= Milton Hebald =

American artist

Milton Elting Hebald (May 24, 1917 – January 5, 2015) was a sculptor who specialized in figurative bronze works. Twenty-three of his works are displayed in public in New York City, including the statues of Romeo and Juliet and The Tempest in front of the Delacorte Theatre in Central Park. His major work is a 220 ft, 12-piece "Zodiac Screen", then the largest sculpture in the world, commissioned by Pan-American Airlines for its terminal at John F. Kennedy International Airport, and now owned and stored by the Port Authority of New York and New Jersey.

==Early life==
Hebald was born in New York City. He studied at several New York art schools, starting at the age of ten, including the Art Students League of New York, the National Academy of Design and the Beaux-Arts Institute of Design. In New York City he taught at the Art Students League, The Cooper Union, American Artists School and also privately. He also taught at the Brooklyn Museum of Art, Skowhegan School of Art, in Maine, and at the University of Minnesota. He has been a guest lecturer and teacher at many other academic institutions.

Hebald had his first one-man show at the age of 20, in New York City. He is currently exclusively represented by the Pushkin Gallery in Santa Fe, New Mexico.

Hebald was awarded the Prix de Rome Fellowship to the American Academy in Rome in 1955, 1956, and 1957. He stayed in Italy, living in Rome, with his wife, painter, Cecille Rosner Hebald, until 1970 when they moved to Bracciano, 25 miles outside Rome. In 2004, six years after his wife's death, he returned to the United States. Hebald lived in Los Angeles at the time of his death. near to
his daughter, Margo Hebald ( Margo Hebald-Heymann), Architect, granddaughter Lara Hebald Embry and great-granddaughter Cecille Tuccillo all of whom live in California.

==Work==
Hebald created a series of pieces in 1960 featuring representations of the Zodiac on the exterior of the Pan American World Airways Worldport at John F. Kennedy International Airport in New York City. A 200 ft and 24 ft windscreen in front of the terminal's entrance was adorned with bas relief representations of the 12 signs of the zodiac, visible from both outside and inside the terminal building. When it was created, it was the largest such work in the world. As part of renovations, the Port Authority of New York and New Jersey removed the sculptures, and have recently been moved to Building 111 on airport.
Hebald has created a pair of statues in front of Central Park's Delacorte Theatre. The bronze unveiled in 1966 features Prospero, the protagonist of William Shakespeare's play The Tempest. The piece was a gift of George T. Delacorte Jr., who also donated the Delacorte Theatre. A 14 ft bronze of Prospero and Miranda by Hebald was dedicated in Central Park in honor of Joseph Papp, founder of the New York Shakespeare Festival.
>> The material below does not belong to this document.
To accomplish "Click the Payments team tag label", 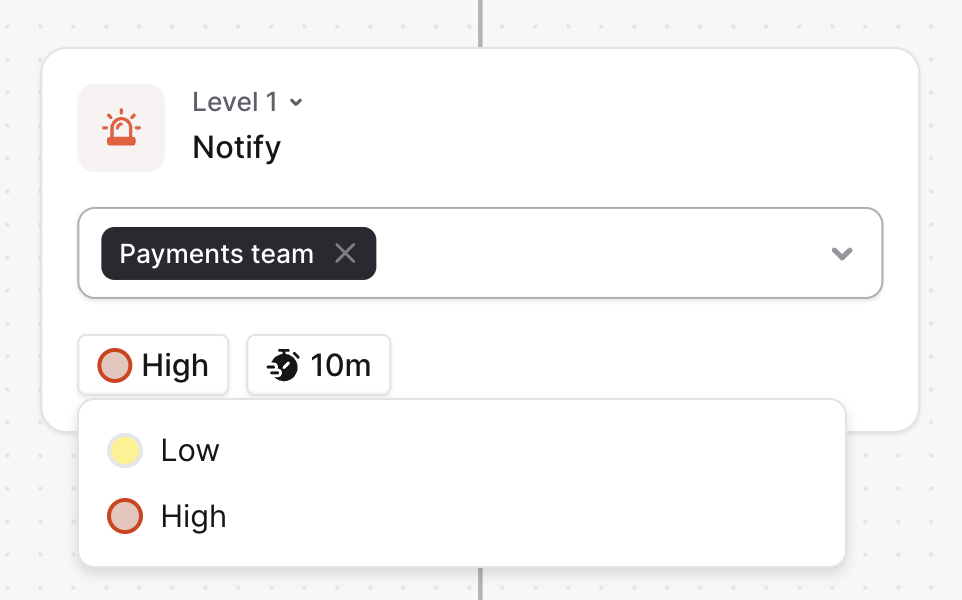I will (x=217, y=254).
Hebald's sculpture of Romeo and Juliet was dedicated outside the Delacorte Theater in 1977.

Hebald created a bust of operatic tenor Richard Tucker for Richard Tucker Park, located in front of Lincoln Center, at the corner of Broadway and Columbus Avenue at 66th Street. Dedicated on April 20, 1980, the statue consists of a larger-than-life size bronze portrait on a 6 ft granite pedestal. The original 1978 proposal for a seven-foot statue of Tucker, depicted in the role of Des Grieux in the opera Manon Lescaut by Giacomo Puccini, had been opposed by a member of Manhattan Community Board 7, who felt that the piece should have been placed in the Metropolitan Opera Hall of Fame, and not on public property.
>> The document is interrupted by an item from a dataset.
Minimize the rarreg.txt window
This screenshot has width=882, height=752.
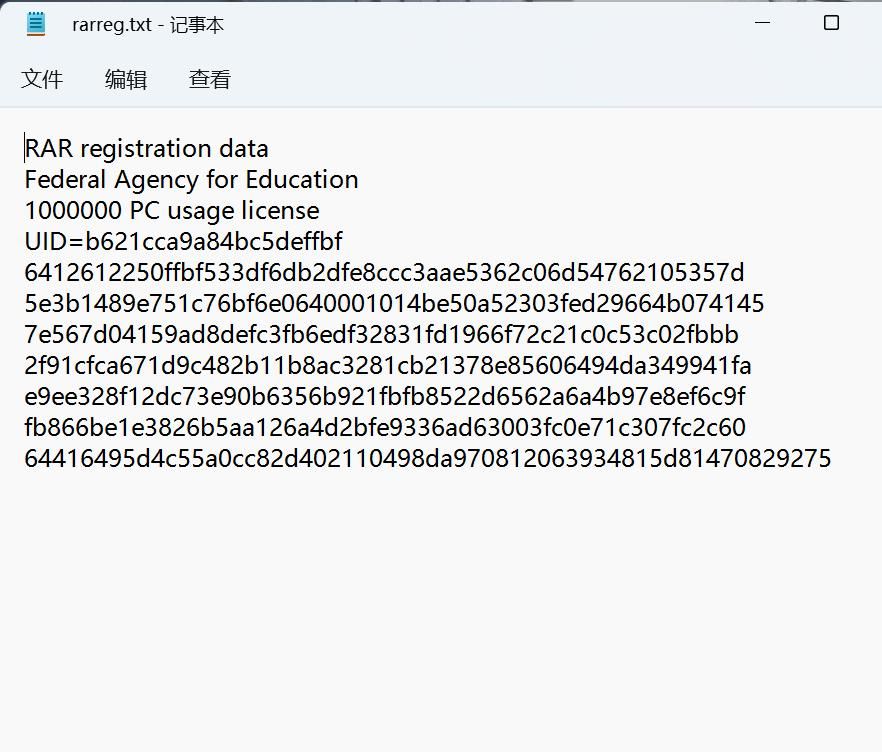pos(762,22)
In Zurich, Switzerland, Hebald was commissioned to do a life sized, full figure portrait of James Joyce, for Joyce's tomb. He also made a bust of British novelist Anthony Burgess, to whom he once also sold a house near Rome. Burgess was quoted in 1971 as saying Hebald was "without doubt the most important living figure sculptor." In Los Angeles, two of his bronze works were commissioned for the Adam's sculpture garden surrounding the Stuart Ketchum YMCA, the "Olympiad" in tribute to the 1984 Olympics held in Los Angeles, and "Handstand", depicting an acrobatic young boy which echos the "Y" logo.

==Later life==
After living near his granddaughter and great-granddaughter in Los Angeles, and continuing to sculpt in Terra Cotta and draw, Milton Hebald died on January 5, 2015, at the age of 97, in West Hollywood, California. He was survived by his grandchildren, Lara Hebald Embry, and Sergei Hebald Heymann, and his great-grandchild, Cecille Tuccillo.